Human beings are social animals. While the occasional night out isn’t necessarily harmful, sometimes we need to embrace the Joy Of Missing Out (JOMO), instead of letting FOMO push us into chaotic, unhealthy sleep habits. Maya, a 23-year-old from Alabang who recently moved to France, shares, “I’m surrounded by people who take personal health very seriously, and though having enough sleep is one of the top priorities of kids these days, it only happens after partying for 12 hours straight.”

Working long hours doesn’t always have to end with rewarding yourself with a night out. When it comes to prioritizing your sleep health, sometimes it’s better to miss a party or two. Dr. Sarte stresses that smoking, drug use, and alcohol intake, especially when combined, are detrimental to sleep health in the long term. “You know that alcohol is like a sedative, right?” he says. “But the thing about that is if you fall asleep with alcohol in your system, you tend to stay in the shallow stages of sleep, and when you wake up, you’ll crave more because it helps you sleep. That’s why some people, when they can’t sleep, turn to alcohol. But that’s not the solution. The solution is actually to stay away from alcohol.”

And if that combination wasn’t confusing enough for your body, add nicotine into the mix. Dr. Sarte explains that nicotine, being an “upper,” wakes you up. “So when you do both—nicotine and alcohol—it’s like your body’s in a tug of war. You’re sending mixed signals. But people tend to do both: they drink and smoke.” This mixture of a downer and an upper not only confuses our body’s natural rhythms, it also disrupts our sleep cycle, making it harder to get the restorative rest we need. Over time, excessive use can further damage sleep patterns and lead to other health issues, such as weight gain, liver damage, and lung problems. 

Sometimes, there’s joy in missing out when you’re looking at the long-term health benefits. Swapping the nightly rave with wellness evenings looks like guided meditation and journaling, limiting your screen time, reading a book before bed, or regulating your sugar intake a few hours before bedtime. You’ll have even more energy for 10,000 steps the next day.

Sleeping your way to success.

We spend a third of our lives asleep. “Not getting quality sleep can affect your performance, whether in school, at work, taking care of other people, or taking care of a business,” says Dr. Sarte. But it can also impact your hobbies, like sports performance, creative pursuits, fitness routines, and even your ability to travel and fully enjoy new experiences. For Princess, 23, from Laguna, the pressure to work hard often means sacrificing sleep. “Staying up late to study or grind has almost become the norm,” she confesses. “It’s frustrating when my parents, who taught me to work hard, get upset when they see me awake so late, even though I’m clearly doing it out of dedication.”

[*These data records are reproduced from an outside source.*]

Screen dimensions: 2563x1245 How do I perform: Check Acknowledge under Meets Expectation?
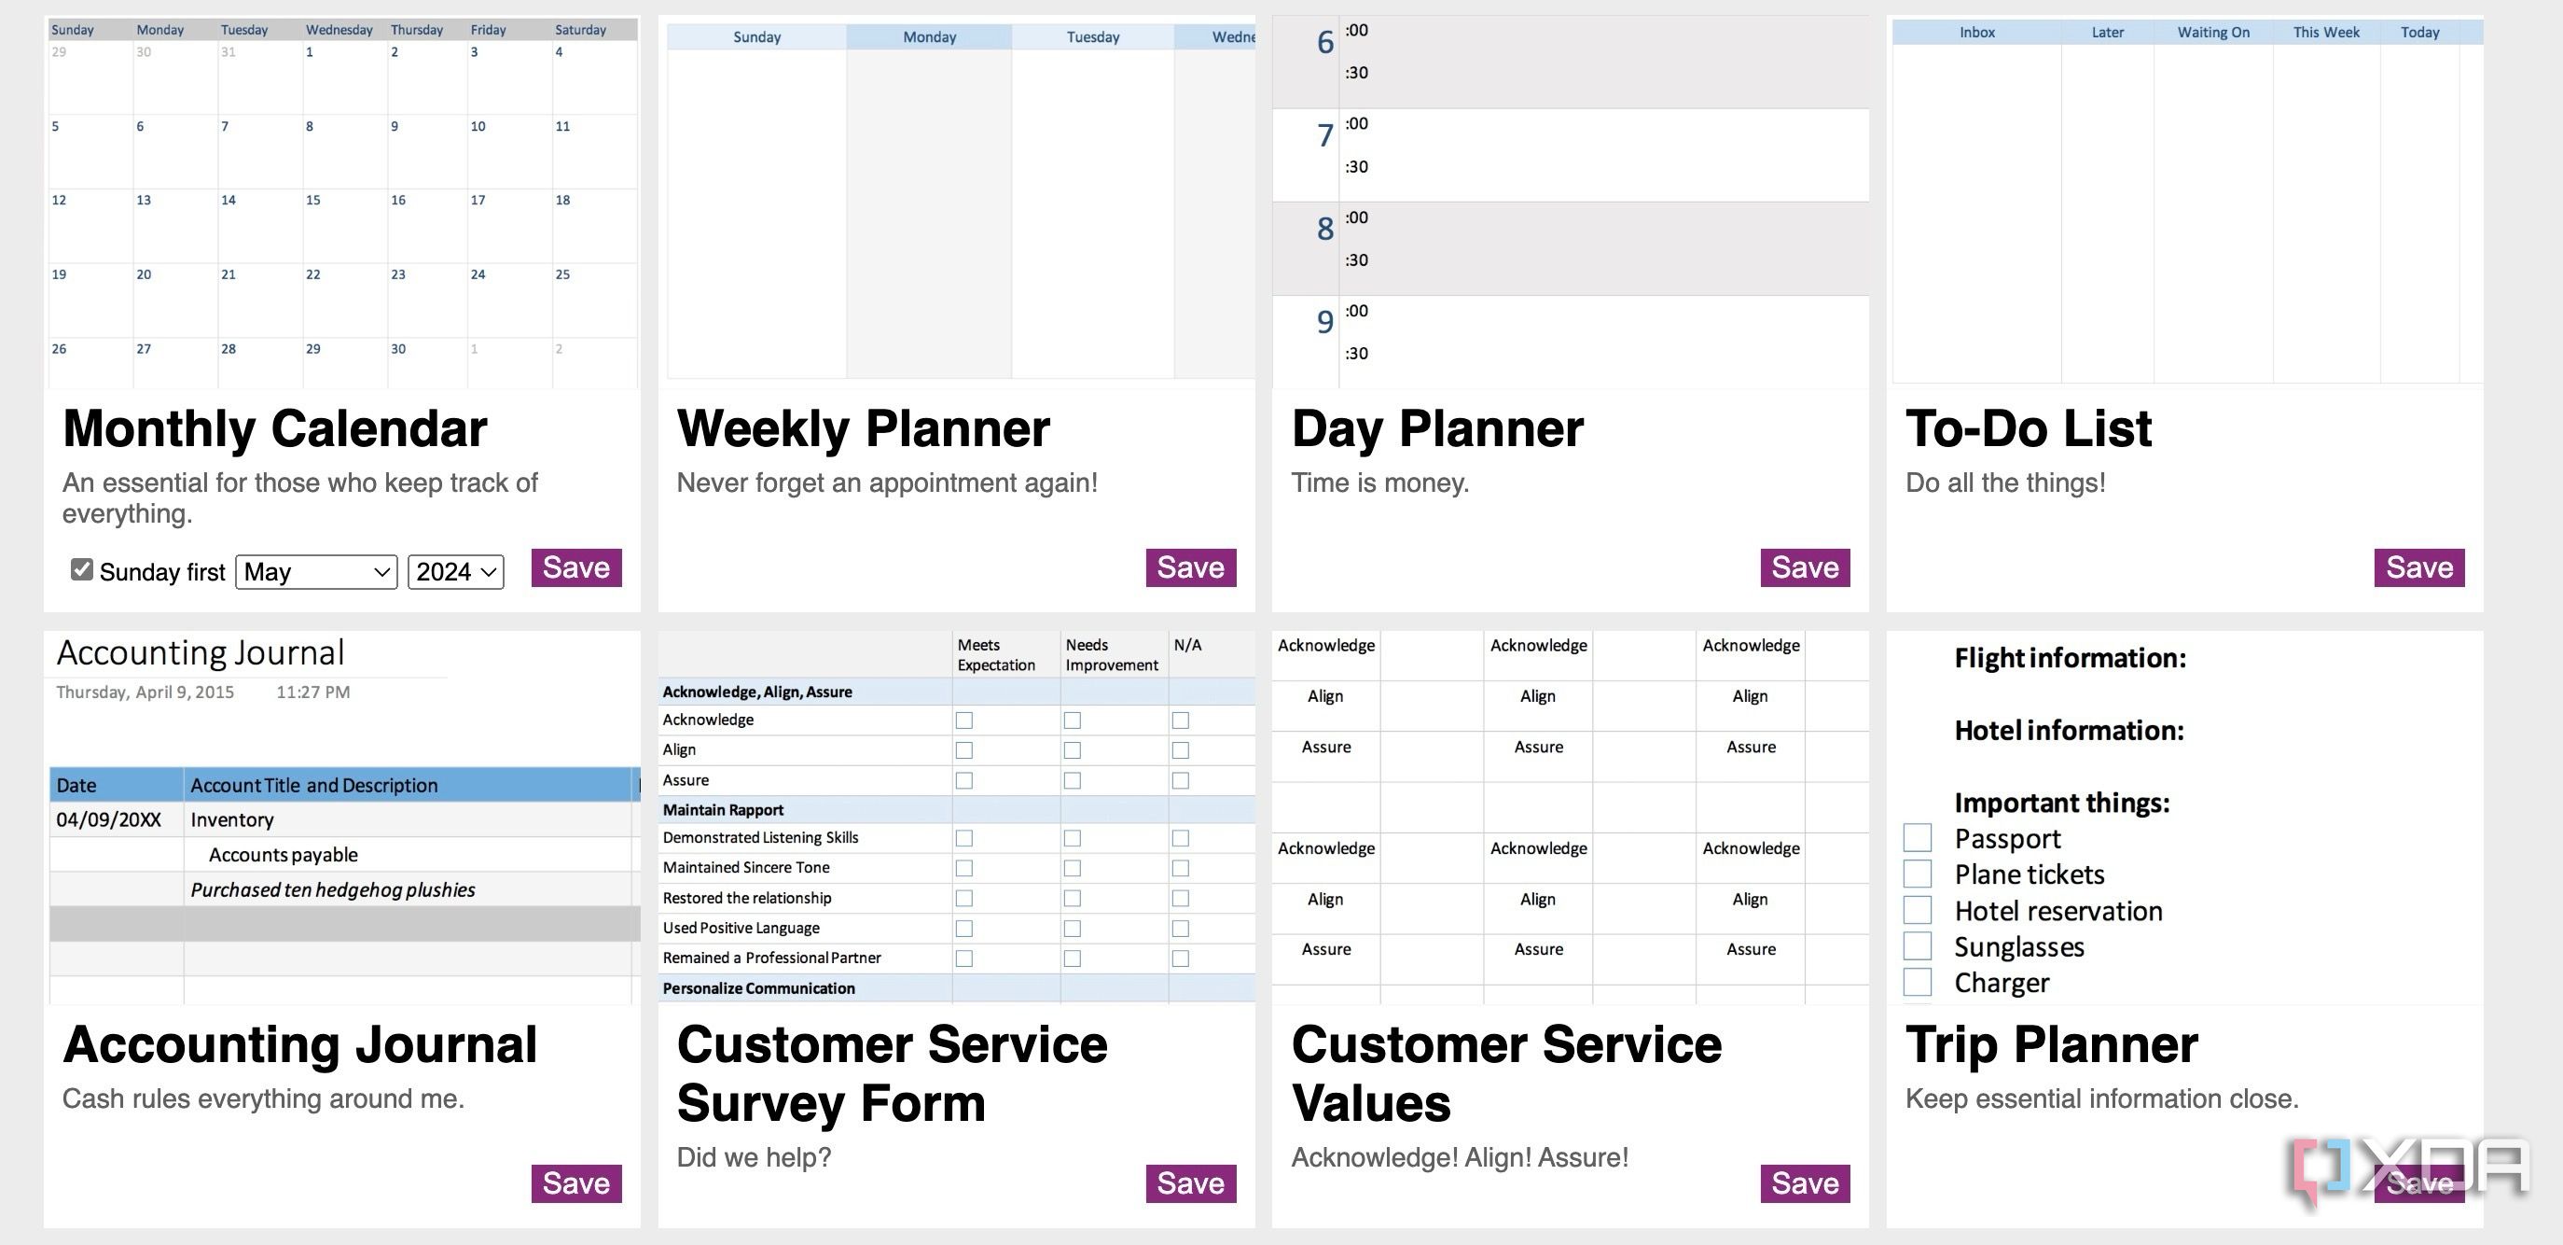click(964, 720)
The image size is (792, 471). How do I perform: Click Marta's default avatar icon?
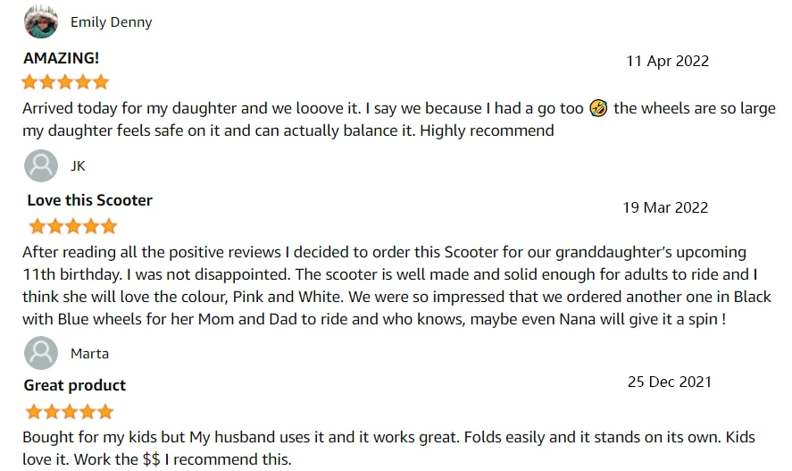point(41,354)
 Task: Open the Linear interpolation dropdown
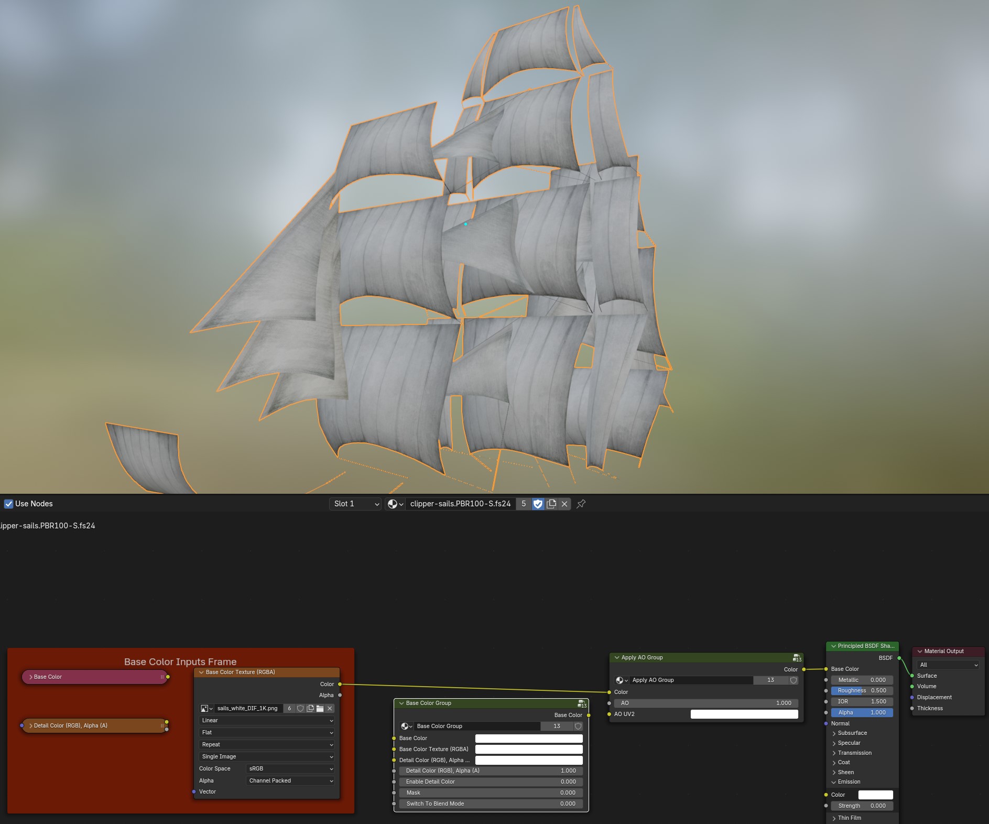267,720
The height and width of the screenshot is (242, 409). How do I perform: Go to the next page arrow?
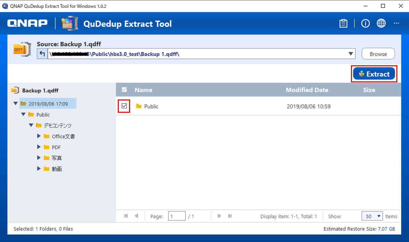coord(220,216)
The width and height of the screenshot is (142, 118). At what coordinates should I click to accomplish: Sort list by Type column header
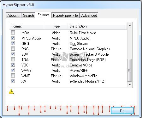[x=56, y=26]
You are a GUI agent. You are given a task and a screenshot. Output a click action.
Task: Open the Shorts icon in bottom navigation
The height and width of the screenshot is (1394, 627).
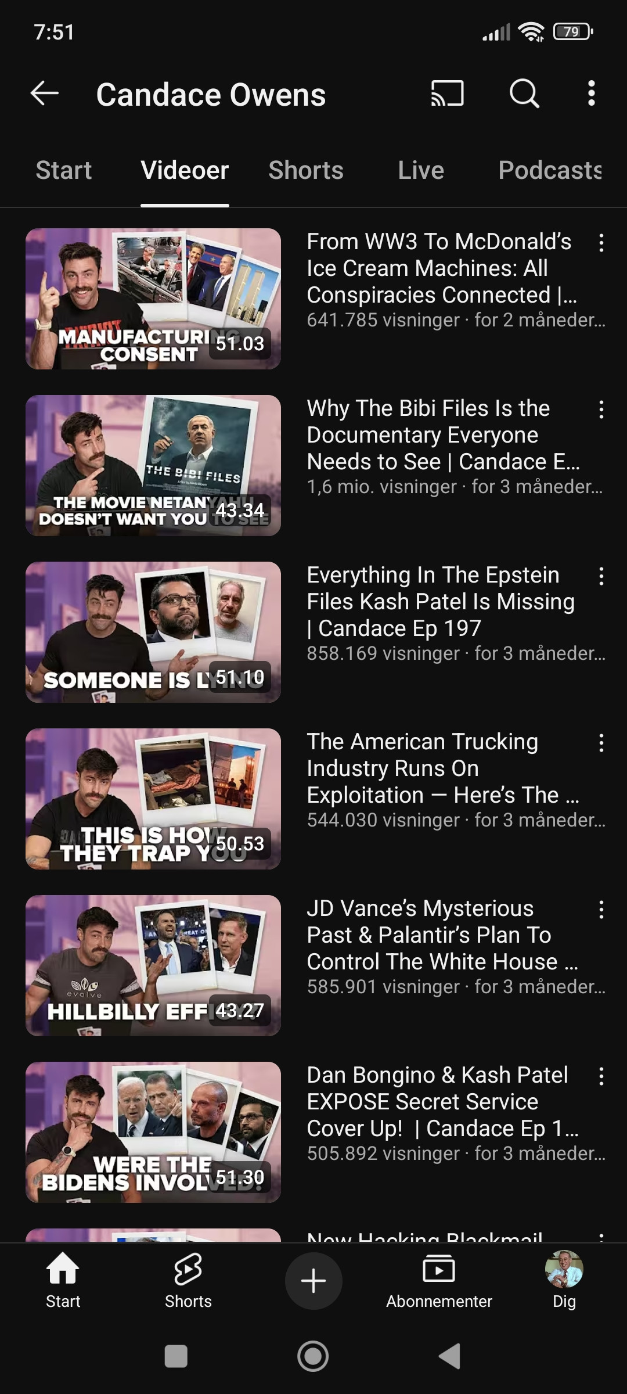click(188, 1281)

Don’t just dream of change, do it.

It’s especially crucial for those in the 18 to 33 age range to be aware of the long-term consequences of poor sleep habits. Dr. Sarte explains, “If you don’t get proper sleep at that age—or even younger—are you more at risk for diseases in the future? Unfortunately, yes. It’s actually the time when, if you don’t fix it, the less likely it is that you’ll be able to fix it as you get older.”

He further goes on to emphasize the importance of addressing sleep issues as early as possible. “The younger you are and the earlier you get it addressed, the better it is for you to reverse the ill effects of poor quality sleep,” he explains. No matter how driven you are, “you can’t be on top of your game if you’re sleeping through it,” he stresses.